19 Elisha told them, “This is not the road and this is not the city. Follow me, and I will lead you to the man you are looking for.” And he led them to Samaria.
20 After they entered the city, Elisha said, “Lord, open the eyes of these men so they can see.” Then the Lord opened their eyes and they looked, and there they were, inside Samaria.
21 When the king of Israel saw them, he asked Elisha, “Shall I kill them, my father? Shall I kill them?”
22 “Do not kill them,” he answered. “Would you kill those you have captured with your own sword or bow? Set food and water before them so that they may eat and drink and then go back to their master.” 23 So he prepared a great feast for them, and after they had finished eating and drinking, he sent them away, and they returned to their master. So the bands from Aram stopped raiding Israel’s territory.
Famine in Besieged Samaria
24 Some time later, Ben-Hadad king of Aram mobilized his entire army and marched up and laid siege to Samaria. 25 There was a great famine in the city; the siege lasted so long that a donkey’s head sold for eighty shekels of silver, and a quarter of a cab of seed pods for five shekels.
26 As the king of Israel was passing by on the wall, a woman cried to him, “Help me, my lord the king!”
27 The king replied, “If the Lord does not help you, where can I get help for you? From the threshing floor? From the winepress?” 28 Then he asked her, “What’s the matter?”
She answered, “This woman said to me, ‘Give up your son so we may eat him today, and tomorrow we’ll eat my son.’
29 So we cooked my son and ate him. The next day I said to her, ‘Give up your son so we may eat him,’ but she had hidden him.”
30 When the king heard the woman’s words, he tore his robes. As he went along the wall, the people looked, and they saw that, under his robes, he had sackcloth on his body. 31 He said, “May God deal with me, be it ever so severely, if the head of Elisha son of Shaphat remains on his shoulders today!”
32 Now Elisha was sitting in his house, and the elders were sitting with him. The king sent a messenger ahead, but before he arrived, Elisha said to the elders, “Don’t you see how this murderer is sending someone to cut off my head? Look, when the messenger comes, shut the door and hold it shut against him. Is not the sound of his master’s footsteps behind him?” 33 While he was still talking to them, the messenger came down to him.
The king said, “This disaster is from the Lord. Why should I wait for the Lord any longer?”
Psalm 86
New International Version (NIV)
Psalm 86
A prayer of David.

Hear me, Lord, and answer me,     for I am poor and needy.

Guard my life, for I am faithful to you;     save your servant who trusts in you.

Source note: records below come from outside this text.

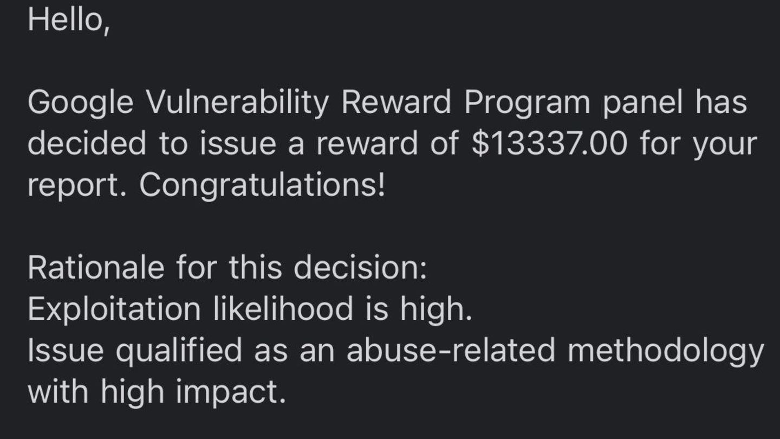
Task: Click the word "with" in the last line
Action: pos(58,391)
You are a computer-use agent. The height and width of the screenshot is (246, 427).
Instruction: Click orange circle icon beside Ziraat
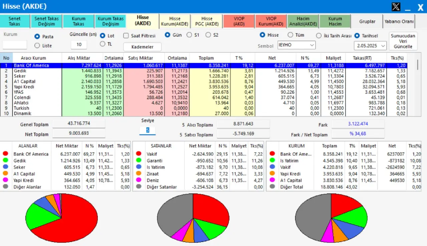(138, 174)
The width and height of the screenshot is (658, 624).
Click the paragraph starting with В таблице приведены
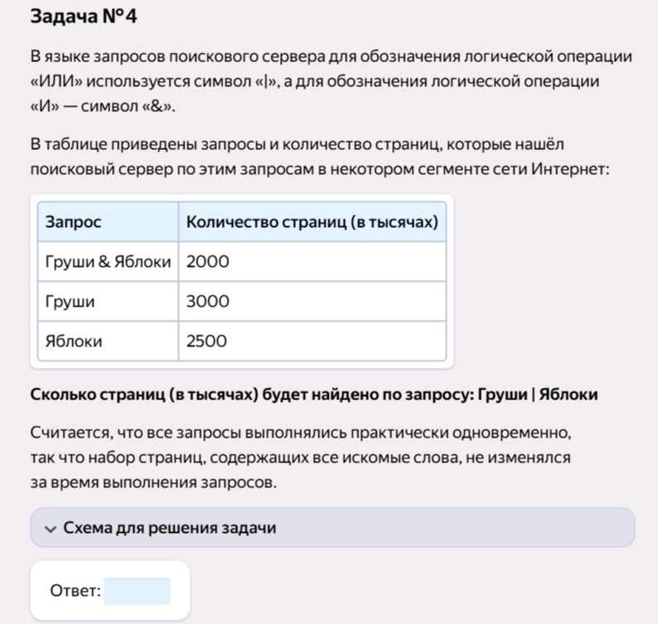319,157
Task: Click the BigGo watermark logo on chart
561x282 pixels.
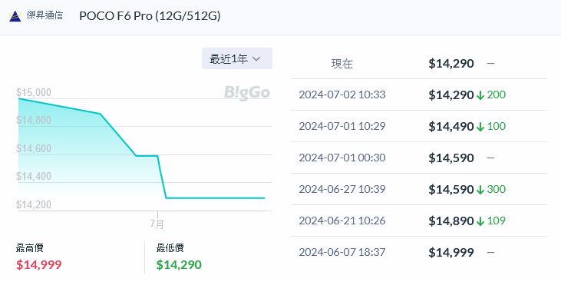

You are my God; have mercy on me, Lord,     for I call to you all day long.

Bring joy to your servant, Lord,     for I put my trust in you.

You, Lord, are forgiving and good,     abounding in love to all who call to you.

Hear my prayer, Lord;     listen to my cry for mercy.

When I am in distress, I call to you,     because you answer me.

Among the gods there is none like you, Lord;     no deeds can compare with yours.

All the nations you have made     will come and worship before you, Lord;     they will bring glory to your name.
For you are great and do marvelous deeds;     you alone are God.
Teach me your way, Lord,     that I may rely on your faithfulness; give me an undivided heart,     that I may fear your name.
I will praise you, Lord my God, with all my heart;     I will glorify your name forever.
For great is your love toward me;     you have delivered me from the depths,     from the realm of the dead.
Arrogant foes are attacking me, O God;     ruthless people are trying to kill me—     they have no regard for you.
But you, Lord, are a compassionate and gracious God,     slow to anger, abounding in love and faithfulness.
Turn to me and have mercy on me;     show your strength in behalf of your servant; save me, because I serve you     just as my mother did.
Give me a sign of your goodness,     that my enemies may see it and be put to shame,     for you, Lord, have helped me and comforted me.